Government ministry of the Netherlands

The Ministry of Health, Welfare and Sport (Ministerie van Volksgezondheid, Welzijn en Sport; VWS) is the Dutch Ministry responsible for public health, health care, quality of life, social work and sport. The Ministry was created in 1951 as the "Ministry of Social Affairs and Health" and had several name changes before it became the "Ministry of Health, Welfare and Sport" in 1994. The Ministry is headed by the Minister of Health, Welfare and Sport, currently Sophie Hermans (VVD).

==Organisation==
The ministry is currently headed by a Cabinet Minister and two State secretaries. The ministry's main office is located in the centre of The Hague.
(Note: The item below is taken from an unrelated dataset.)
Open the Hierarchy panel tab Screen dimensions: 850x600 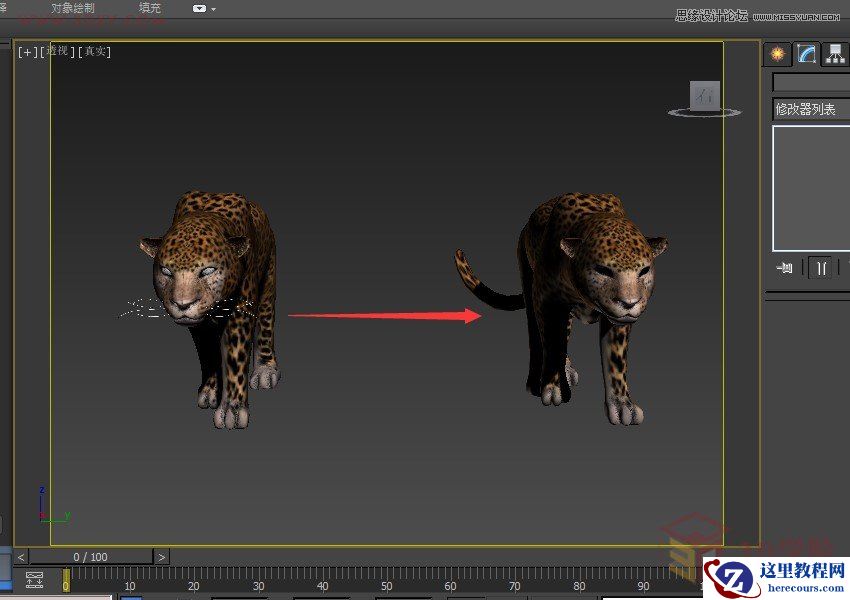point(835,54)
The civil service is headed by a secretary general and a deputy secretary general, who head a system of three directorates general:
- Public Health, responsible for safety, prevention and sports
- Health Care, responsible for care, medicine and health insurance
- Youth and Welfare

The ministry is also responsible for several autonomous agencies, most prominently:
- Netherlands Institute for Social Research
- Netherlands National Institute for Public Health and the Environment

==History==
There had been a ministry of Social Work since 1952. In 1965, it was also given responsibility for Culture and Recreation, and it was named Ministry of Culture, Recreation and Social Work. Between 1951 and 1973 there had been a Ministry of Social Affairs and Health Care. In 1973 a separate Ministry of Health and the Environment was formed. In 1982 these two ministries merged to form the Ministry for Health, Welfare and Sports. Responsibilities concerning the environment and nature management were given to the newly reorganized Ministry of Housing, Spatial Planning and the Environment and Agriculture, Nature and Fisheries. The ministry built a new headquarters in 2003 designed by the architect and Driehaus Prize winner Michael Graves.
In 1996 the responsibility for culture was transferred to the newly reorganized Ministry of Education, Science and Culture.